Task prompt — Rewrite every row below with each occurrence of "computer-use agent" changed to "desktop automation agent", keeping all other text unchanged.

::::::

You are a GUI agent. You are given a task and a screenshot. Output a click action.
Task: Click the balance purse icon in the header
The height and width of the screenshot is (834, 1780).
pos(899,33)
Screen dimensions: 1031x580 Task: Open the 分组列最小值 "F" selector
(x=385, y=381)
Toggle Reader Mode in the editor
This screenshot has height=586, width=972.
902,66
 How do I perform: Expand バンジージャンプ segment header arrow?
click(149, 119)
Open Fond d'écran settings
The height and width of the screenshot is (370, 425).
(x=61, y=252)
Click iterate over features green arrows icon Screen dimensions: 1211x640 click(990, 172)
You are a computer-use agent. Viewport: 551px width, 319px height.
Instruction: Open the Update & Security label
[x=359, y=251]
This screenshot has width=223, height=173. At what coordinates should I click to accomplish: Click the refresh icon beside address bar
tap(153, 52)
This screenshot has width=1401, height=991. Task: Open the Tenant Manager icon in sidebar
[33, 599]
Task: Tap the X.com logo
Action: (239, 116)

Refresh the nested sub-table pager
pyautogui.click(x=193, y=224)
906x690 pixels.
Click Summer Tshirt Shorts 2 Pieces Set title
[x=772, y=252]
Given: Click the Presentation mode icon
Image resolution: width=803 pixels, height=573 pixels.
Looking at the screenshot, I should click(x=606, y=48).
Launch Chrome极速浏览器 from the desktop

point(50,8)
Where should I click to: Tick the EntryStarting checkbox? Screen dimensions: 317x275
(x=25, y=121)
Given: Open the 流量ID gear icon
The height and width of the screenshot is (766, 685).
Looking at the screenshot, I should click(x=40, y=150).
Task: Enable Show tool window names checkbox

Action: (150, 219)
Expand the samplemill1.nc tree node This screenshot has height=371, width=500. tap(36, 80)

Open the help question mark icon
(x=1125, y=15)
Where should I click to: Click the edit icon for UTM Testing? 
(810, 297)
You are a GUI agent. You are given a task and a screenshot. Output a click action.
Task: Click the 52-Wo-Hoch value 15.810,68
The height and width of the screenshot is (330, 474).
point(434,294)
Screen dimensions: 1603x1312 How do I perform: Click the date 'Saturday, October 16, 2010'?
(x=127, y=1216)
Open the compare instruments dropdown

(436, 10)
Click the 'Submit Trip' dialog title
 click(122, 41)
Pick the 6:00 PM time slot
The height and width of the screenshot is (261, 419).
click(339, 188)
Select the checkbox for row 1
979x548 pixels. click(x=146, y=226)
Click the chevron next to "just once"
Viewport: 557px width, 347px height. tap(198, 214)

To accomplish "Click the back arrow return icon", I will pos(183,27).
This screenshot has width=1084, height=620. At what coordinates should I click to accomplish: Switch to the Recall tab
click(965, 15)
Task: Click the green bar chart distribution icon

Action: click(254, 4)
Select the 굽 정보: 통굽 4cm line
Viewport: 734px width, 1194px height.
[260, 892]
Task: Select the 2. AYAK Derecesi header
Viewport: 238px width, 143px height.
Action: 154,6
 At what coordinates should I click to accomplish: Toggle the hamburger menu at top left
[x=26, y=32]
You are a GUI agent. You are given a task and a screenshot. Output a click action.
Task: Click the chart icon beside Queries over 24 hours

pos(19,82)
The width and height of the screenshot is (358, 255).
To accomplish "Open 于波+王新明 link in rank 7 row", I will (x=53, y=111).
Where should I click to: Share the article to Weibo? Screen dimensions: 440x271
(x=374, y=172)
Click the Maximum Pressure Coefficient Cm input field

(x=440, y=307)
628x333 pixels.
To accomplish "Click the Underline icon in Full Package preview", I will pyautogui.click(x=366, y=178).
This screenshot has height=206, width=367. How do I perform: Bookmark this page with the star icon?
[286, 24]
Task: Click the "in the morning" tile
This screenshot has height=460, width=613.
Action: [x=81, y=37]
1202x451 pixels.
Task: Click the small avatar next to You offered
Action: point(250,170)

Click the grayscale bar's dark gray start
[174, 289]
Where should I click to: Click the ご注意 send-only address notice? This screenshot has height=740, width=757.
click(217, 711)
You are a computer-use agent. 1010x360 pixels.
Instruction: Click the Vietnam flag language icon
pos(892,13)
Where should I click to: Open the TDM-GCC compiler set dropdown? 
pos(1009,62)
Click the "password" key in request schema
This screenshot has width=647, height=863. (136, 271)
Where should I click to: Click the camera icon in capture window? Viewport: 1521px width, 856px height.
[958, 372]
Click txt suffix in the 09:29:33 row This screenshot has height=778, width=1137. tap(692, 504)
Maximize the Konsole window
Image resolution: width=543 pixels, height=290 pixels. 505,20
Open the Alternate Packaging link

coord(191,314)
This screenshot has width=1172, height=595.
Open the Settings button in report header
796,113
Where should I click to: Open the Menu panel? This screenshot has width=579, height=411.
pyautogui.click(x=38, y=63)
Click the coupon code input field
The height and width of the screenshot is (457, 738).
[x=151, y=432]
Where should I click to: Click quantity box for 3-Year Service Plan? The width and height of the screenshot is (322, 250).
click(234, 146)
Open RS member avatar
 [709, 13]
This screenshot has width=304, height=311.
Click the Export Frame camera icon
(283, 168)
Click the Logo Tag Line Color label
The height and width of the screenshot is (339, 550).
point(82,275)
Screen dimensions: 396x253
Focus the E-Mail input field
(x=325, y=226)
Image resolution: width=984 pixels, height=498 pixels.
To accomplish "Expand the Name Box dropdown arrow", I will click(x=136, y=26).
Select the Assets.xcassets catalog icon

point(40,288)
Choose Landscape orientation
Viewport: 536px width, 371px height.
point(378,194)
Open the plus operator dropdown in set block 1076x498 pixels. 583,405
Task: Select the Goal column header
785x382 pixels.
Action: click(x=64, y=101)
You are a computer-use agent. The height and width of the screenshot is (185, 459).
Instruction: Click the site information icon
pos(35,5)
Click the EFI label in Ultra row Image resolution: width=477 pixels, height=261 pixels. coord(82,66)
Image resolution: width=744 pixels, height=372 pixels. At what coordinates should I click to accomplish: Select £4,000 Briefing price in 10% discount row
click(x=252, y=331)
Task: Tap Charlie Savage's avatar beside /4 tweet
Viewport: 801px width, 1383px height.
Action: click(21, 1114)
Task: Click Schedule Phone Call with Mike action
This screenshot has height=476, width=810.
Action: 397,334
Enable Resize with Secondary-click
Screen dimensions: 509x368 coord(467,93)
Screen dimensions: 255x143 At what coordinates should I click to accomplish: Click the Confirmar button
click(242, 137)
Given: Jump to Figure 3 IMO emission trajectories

::::::

Task answer —
You are a GUI agent. You are given a task and a screenshot. Output a click action.
Task: Click the balance purse icon in the header
The height and width of the screenshot is (834, 1780).
pos(899,33)
Screen dimensions: 1031x580 Task: Open the 分组列最小值 "F" selector
(x=385, y=381)
Toggle Reader Mode in the editor
This screenshot has height=586, width=972.
902,66
 How do I perform: Expand バンジージャンプ segment header arrow?
click(149, 119)
Open Fond d'écran settings
The height and width of the screenshot is (370, 425).
(x=61, y=252)
Click iterate over features green arrows icon Screen dimensions: 1211x640 click(990, 172)
You are a desktop automation agent. Viewport: 551px width, 319px height.
Instruction: Open the Update & Security label
[x=359, y=251]
This screenshot has width=223, height=173. At what coordinates should I click to accomplish: Click the refresh icon beside address bar
tap(153, 52)
This screenshot has width=1401, height=991. Task: Open the Tenant Manager icon in sidebar
[33, 599]
Task: Tap the X.com logo
Action: (239, 116)

Refresh the nested sub-table pager
pyautogui.click(x=193, y=224)
906x690 pixels.
Click Summer Tshirt Shorts 2 Pieces Set title
[x=772, y=252]
Given: Click the Presentation mode icon
Image resolution: width=803 pixels, height=573 pixels.
Looking at the screenshot, I should click(x=606, y=48).
Launch Chrome极速浏览器 from the desktop

point(50,8)
Where should I click to: Tick the EntryStarting checkbox? Screen dimensions: 317x275
(x=25, y=121)
Given: Open the 流量ID gear icon
The height and width of the screenshot is (766, 685).
Looking at the screenshot, I should click(x=40, y=150).
Task: Enable Show tool window names checkbox

Action: (150, 219)
Expand the samplemill1.nc tree node This screenshot has height=371, width=500. tap(36, 80)

Open the help question mark icon
(x=1125, y=15)
Where should I click to: Click the edit icon for UTM Testing? 
(810, 297)
You are a GUI agent. You are given a task and a screenshot. Output a click action.
Task: Click the 52-Wo-Hoch value 15.810,68
The height and width of the screenshot is (330, 474).
point(434,294)
Screen dimensions: 1603x1312 How do I perform: Click the date 'Saturday, October 16, 2010'?
(x=127, y=1216)
Open the compare instruments dropdown

(436, 10)
Click the 'Submit Trip' dialog title
 click(122, 41)
Pick the 6:00 PM time slot
The height and width of the screenshot is (261, 419).
click(339, 188)
Select the checkbox for row 1
979x548 pixels. click(x=146, y=226)
Click the chevron next to "just once"
Viewport: 557px width, 347px height. tap(198, 214)

To accomplish "Click the back arrow return icon", I will pos(183,27).
This screenshot has width=1084, height=620. At what coordinates should I click to accomplish: Switch to the Recall tab
click(965, 15)
Task: Click the green bar chart distribution icon

Action: click(254, 4)
Select the 굽 정보: 통굽 4cm line
Viewport: 734px width, 1194px height.
[260, 892]
Task: Select the 2. AYAK Derecesi header
Viewport: 238px width, 143px height.
Action: 154,6
 At what coordinates should I click to accomplish: Toggle the hamburger menu at top left
[x=26, y=32]
You are a GUI agent. You are given a task and a screenshot. Output a click action.
Task: Click the chart icon beside Queries over 24 hours

pos(19,82)
The width and height of the screenshot is (358, 255).
To accomplish "Open 于波+王新明 link in rank 7 row", I will (x=53, y=111).
Where should I click to: Share the article to Weibo? Screen dimensions: 440x271
(x=374, y=172)
Click the Maximum Pressure Coefficient Cm input field

(x=440, y=307)
628x333 pixels.
To accomplish "Click the Underline icon in Full Package preview", I will pyautogui.click(x=366, y=178).
This screenshot has height=206, width=367. How do I perform: Bookmark this page with the star icon?
[286, 24]
Task: Click the "in the morning" tile
This screenshot has height=460, width=613.
Action: [x=81, y=37]
1202x451 pixels.
Task: Click the small avatar next to You offered
Action: point(250,170)

Click the grayscale bar's dark gray start
[174, 289]
Where should I click to: Click the ご注意 send-only address notice? This screenshot has height=740, width=757.
click(217, 711)
You are a desktop automation agent. 1010x360 pixels.
Instruction: Click the Vietnam flag language icon
pos(892,13)
Where should I click to: Open the TDM-GCC compiler set dropdown? 
pos(1009,62)
Click the "password" key in request schema
This screenshot has width=647, height=863. (136, 271)
Where should I click to: Click the camera icon in capture window? Viewport: 1521px width, 856px height.
[958, 372]
Click txt suffix in the 09:29:33 row This screenshot has height=778, width=1137. tap(692, 504)
Maximize the Konsole window
Image resolution: width=543 pixels, height=290 pixels. 505,20
Open the Alternate Packaging link

coord(191,314)
This screenshot has width=1172, height=595.
Open the Settings button in report header
796,113
Where should I click to: Open the Menu panel? This screenshot has width=579, height=411.
pyautogui.click(x=38, y=63)
Click the coupon code input field
The height and width of the screenshot is (457, 738).
[x=151, y=432]
Where should I click to: Click quantity box for 3-Year Service Plan? The width and height of the screenshot is (322, 250).
click(234, 146)
Open RS member avatar
 [709, 13]
This screenshot has width=304, height=311.
Click the Export Frame camera icon
(283, 168)
Click the Logo Tag Line Color label
The height and width of the screenshot is (339, 550).
point(82,275)
Screen dimensions: 396x253
Focus the E-Mail input field
(x=325, y=226)
Image resolution: width=984 pixels, height=498 pixels.
To accomplish "Expand the Name Box dropdown arrow", I will click(x=136, y=26).
Select the Assets.xcassets catalog icon

point(40,288)
Choose Landscape orientation
Viewport: 536px width, 371px height.
point(378,194)
Open the plus operator dropdown in set block 1076x498 pixels. 583,405
Task: Select the Goal column header
785x382 pixels.
Action: click(x=64, y=101)
You are a desktop automation agent. The height and width of the screenshot is (185, 459).
Instruction: Click the site information icon
pos(35,5)
Click the EFI label in Ultra row Image resolution: width=477 pixels, height=261 pixels. coord(82,66)
Image resolution: width=744 pixels, height=372 pixels. At what coordinates should I click to accomplish: Select £4,000 Briefing price in 10% discount row
click(x=252, y=331)
Task: Tap Charlie Savage's avatar beside /4 tweet
Viewport: 801px width, 1383px height.
Action: click(21, 1114)
Task: Click Schedule Phone Call with Mike action
This screenshot has height=476, width=810.
Action: 397,334
Enable Resize with Secondary-click
Screen dimensions: 509x368 coord(467,93)
Screen dimensions: 255x143 At what coordinates should I click to accomplish: Click the Confirmar button
click(242, 137)
Given: Jump to Figure 3 IMO emission trajectories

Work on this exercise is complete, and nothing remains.